World War I Royal Navy unit

The Dover Patrol and later known as the Dover Patrol Force was a Royal Navy command of the First World War, notable for its involvement in the Zeebrugge Raid on 22 April 1918. The Dover Patrol formed a discrete unit of the Royal Navy based at Dover and Dunkirk for the duration of the First World War. Its primary task was to prevent enemy German shipping—chiefly submarines—from entering the English Channel en route to the Atlantic Ocean, thereby forcing the Imperial German Navy to travel via the much longer route around Scotland which was itself covered by the Northern Patrol.

==History==
In late July 1914, with war looming, 12 s arrived at Dover to join the near obsolete destroyers already at anchor in the harbour, most of them built in the late 19th century. These destroyers formed the nucleus of the fledgling Dover Patrol, which, from its early beginnings as a modest and poorly equipped command, became one of the most important Royal Navy commands of the First World War.

The Dover Patrol was established as an independent command on 12 October 1914 after the German capture of Antwerp, Zeebrugge and the impending fall of Ostend. German possession of Belgian Channel ports and rising activity of U-boats led the Admiralty to consider the Dover Straits vital enough to be distinct from the Admiral of Patrols. The first actions of the Dover Patrol included bombarding German coastal positions during the Battle of the Yser and defeating a German Navy detachment in the Battle off Texel.

The Dover Patrol assembled cruisers, monitors, destroyers, naval trawlers and drifters, paddle minesweepers, armed yachts, Motor Launches and Coastal Motor Boats, submarines, seaplanes, aeroplanes and airships.
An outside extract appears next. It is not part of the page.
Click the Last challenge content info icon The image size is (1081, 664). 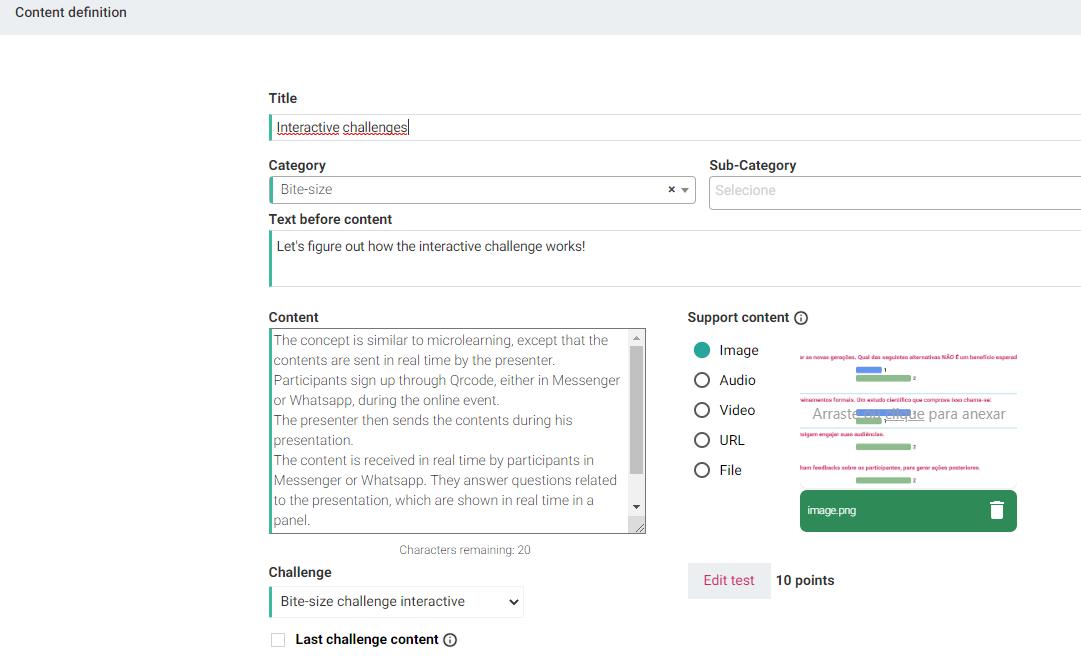pos(450,640)
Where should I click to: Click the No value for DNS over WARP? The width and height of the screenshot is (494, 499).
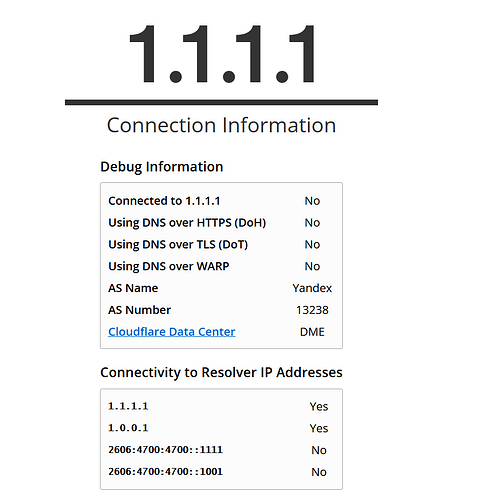[x=312, y=266]
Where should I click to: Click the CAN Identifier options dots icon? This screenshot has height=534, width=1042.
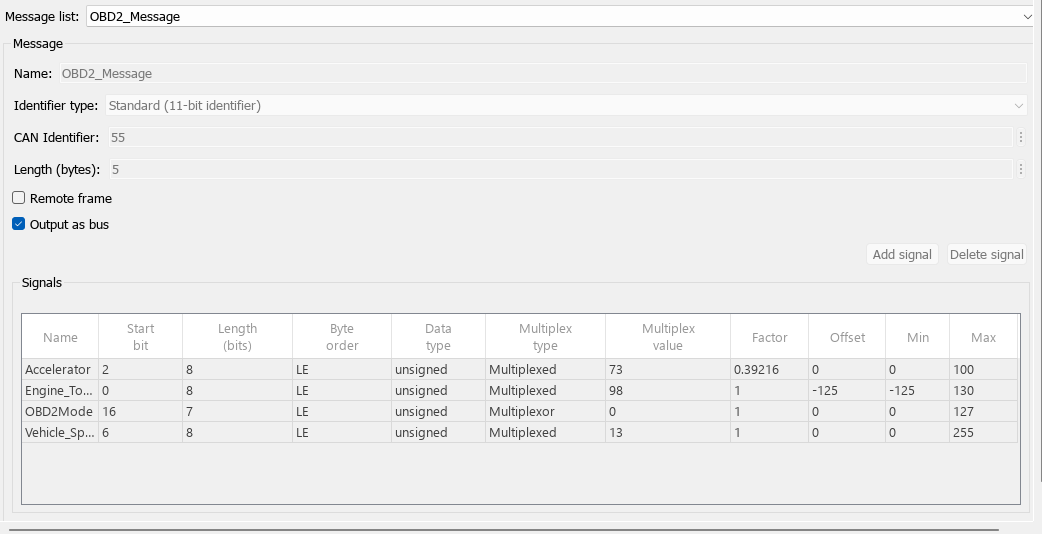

With these resources it performed several duties simultaneously in the Southern North Sea and the Dover Straits, carrying out anti-submarine patrols; escorting merchantmen, hospital and troop ships; laying sea-mines and even constructing mine barrages; sweeping up German mines; bombarding German military positions on the Belgian coast and sinking U-boats. The Dover patrol was often attacked and took many casualties as in the action of 15 February 1918.

During the war, the Dover Patrol was maintained by the Dover Engineering Works, an Iron Foundry which employed and housed hundreds of workers in Dover Town and was managed by Vivian Elkington, nephew of Walter Emden. The company still exists, operating from a reduced premises at Holmestone Road, under the name of Gatic. In March 1919 the Dover Patrol was renamed Dover Patrol Force.

==Commemoration==

After the war, a fund was set up to erect a memorial to the Dover Patrol. In July 1921, a memorial at Leathercote Point near St Margaret's Bay was unveiled. Similar memorial obelisks stand at Cap Blanc Nez on the French channel coast, and at John Paul Jones Park near Fort Hamilton, overlooking New York harbour.

==Admirals commanding==
Post holders included:
- Rear-Admiral The Hon. Horace Hood, 12 October 1914 – 13 April 1915
- Vice-Admiral Sir Reginald Bacon, 13 April 1915 – 1 January 1918
- Acting Vice-Admiral Sir Roger Keyes, 1 January 1918 – 20 March 1919
- Vice-Admiral Cecil Dampier, 20 March – 15 October 1919

=== Dover senior officers ===
==== Rear-Admiral and Senior Officer, Dover ====
Post holders included:
- Rear-Admiral Heathcoat Grant, 10 January – 18 June 1917
- Rear-Admiral Cecil Dampier, 18 June 1917 – 1 June 1918, also Admiral-Superintendent, Dover

==== Senior Naval Officer, Dunkirk ====
Post holders included:
- Commodore Charles Johnson, 13 December 1914 – 4 July 1917
- Commodore Hubert Lynes, 5 July 1917 – May 1918
- Commodore Frank Larken, June 1918

==== Senior Naval Officer, Folkestone ====
- Captain Pennant Lloyd, 30 October 1914 – 15 September 1916
- Rear-Admiral Bentinck Yelverton, 18 September 1916 – 21 October 1919 (retired)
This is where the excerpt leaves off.